#### Data for the task ####

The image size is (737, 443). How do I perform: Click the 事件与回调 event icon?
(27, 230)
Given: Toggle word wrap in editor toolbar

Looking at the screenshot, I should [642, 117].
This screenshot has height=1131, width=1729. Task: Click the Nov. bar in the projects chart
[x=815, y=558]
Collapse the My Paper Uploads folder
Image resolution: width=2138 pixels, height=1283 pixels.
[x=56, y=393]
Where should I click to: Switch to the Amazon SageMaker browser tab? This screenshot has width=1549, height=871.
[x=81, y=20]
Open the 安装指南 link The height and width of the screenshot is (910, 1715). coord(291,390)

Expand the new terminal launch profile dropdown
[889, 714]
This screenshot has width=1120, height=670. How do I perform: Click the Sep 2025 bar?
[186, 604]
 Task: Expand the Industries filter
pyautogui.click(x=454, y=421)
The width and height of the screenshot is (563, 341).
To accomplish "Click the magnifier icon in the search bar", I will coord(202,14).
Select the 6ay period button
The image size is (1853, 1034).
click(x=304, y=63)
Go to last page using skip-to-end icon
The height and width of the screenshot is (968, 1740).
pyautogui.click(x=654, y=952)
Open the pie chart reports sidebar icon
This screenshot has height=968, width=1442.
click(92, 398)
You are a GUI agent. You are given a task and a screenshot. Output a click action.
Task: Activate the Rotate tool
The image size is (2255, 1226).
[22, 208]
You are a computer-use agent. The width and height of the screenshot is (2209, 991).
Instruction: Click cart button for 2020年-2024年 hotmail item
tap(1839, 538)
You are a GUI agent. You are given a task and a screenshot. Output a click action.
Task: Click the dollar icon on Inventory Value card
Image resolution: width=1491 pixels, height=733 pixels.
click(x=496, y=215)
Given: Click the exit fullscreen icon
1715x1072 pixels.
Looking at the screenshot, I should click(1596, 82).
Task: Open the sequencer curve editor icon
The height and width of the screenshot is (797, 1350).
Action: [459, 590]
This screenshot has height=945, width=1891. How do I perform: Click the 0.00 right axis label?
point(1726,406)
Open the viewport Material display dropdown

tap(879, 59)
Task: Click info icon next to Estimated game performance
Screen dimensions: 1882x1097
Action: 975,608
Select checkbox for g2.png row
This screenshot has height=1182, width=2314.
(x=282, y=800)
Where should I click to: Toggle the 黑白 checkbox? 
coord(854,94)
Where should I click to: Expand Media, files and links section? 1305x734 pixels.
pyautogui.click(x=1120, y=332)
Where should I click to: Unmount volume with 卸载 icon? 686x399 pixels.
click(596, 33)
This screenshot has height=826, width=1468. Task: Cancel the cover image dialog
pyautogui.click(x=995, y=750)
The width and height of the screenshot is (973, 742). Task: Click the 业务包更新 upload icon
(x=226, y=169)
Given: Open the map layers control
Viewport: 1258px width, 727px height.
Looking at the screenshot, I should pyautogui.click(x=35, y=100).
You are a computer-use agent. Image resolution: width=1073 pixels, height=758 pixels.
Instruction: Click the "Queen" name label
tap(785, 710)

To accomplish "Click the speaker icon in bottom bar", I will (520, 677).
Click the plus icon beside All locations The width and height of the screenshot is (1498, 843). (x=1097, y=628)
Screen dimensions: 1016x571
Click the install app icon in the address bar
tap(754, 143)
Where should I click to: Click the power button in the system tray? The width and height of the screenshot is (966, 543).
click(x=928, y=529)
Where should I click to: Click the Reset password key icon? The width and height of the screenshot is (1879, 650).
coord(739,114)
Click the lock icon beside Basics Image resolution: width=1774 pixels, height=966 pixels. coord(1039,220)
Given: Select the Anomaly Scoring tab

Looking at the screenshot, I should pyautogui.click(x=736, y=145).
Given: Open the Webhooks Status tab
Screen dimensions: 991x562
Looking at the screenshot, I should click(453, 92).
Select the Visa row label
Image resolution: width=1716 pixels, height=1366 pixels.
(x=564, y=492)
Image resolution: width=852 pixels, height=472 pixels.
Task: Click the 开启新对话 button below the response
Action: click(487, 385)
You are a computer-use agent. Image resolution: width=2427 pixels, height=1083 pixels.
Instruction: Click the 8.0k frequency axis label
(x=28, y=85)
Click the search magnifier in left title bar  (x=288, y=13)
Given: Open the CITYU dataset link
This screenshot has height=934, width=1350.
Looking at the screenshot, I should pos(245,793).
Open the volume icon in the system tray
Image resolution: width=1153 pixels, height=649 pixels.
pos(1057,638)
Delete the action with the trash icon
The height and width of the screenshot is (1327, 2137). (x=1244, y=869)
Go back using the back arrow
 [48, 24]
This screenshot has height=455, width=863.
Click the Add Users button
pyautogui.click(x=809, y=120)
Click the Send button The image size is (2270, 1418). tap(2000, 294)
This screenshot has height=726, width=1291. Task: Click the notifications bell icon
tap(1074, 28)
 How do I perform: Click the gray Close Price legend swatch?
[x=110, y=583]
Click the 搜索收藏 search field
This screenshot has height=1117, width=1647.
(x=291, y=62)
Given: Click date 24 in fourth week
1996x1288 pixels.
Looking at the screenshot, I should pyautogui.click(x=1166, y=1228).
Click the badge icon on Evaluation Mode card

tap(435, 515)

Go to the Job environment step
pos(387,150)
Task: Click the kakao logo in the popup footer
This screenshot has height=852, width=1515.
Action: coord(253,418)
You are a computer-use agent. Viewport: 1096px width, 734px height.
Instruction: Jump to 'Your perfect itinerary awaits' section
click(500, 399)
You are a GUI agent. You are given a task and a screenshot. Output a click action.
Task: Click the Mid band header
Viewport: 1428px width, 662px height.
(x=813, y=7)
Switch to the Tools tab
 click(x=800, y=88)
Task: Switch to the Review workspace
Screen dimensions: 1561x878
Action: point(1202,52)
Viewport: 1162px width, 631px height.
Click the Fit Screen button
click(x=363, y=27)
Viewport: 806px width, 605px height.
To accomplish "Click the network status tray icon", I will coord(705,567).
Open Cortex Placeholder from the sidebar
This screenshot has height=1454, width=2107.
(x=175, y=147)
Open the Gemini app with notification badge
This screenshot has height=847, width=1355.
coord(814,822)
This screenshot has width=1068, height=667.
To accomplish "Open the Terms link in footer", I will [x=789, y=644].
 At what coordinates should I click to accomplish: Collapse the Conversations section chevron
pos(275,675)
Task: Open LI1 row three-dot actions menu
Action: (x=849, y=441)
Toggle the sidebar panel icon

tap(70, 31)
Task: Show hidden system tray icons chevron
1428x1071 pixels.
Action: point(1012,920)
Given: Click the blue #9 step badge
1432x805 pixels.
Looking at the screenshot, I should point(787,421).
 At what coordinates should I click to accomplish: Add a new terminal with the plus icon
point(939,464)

####

● Work to be completed:
All lines above that hold the string "computer" should be copied.

● Problem solution:
You are a computer-use agent. The width and height of the screenshot is (2209, 991).
You are a computer-use agent. Image resolution: width=1073 pixels, height=758 pixels.
You are a computer-use agent. Image resolution: width=2427 pixels, height=1083 pixels.
You are a computer-use agent. Viewport: 1096px width, 734px height.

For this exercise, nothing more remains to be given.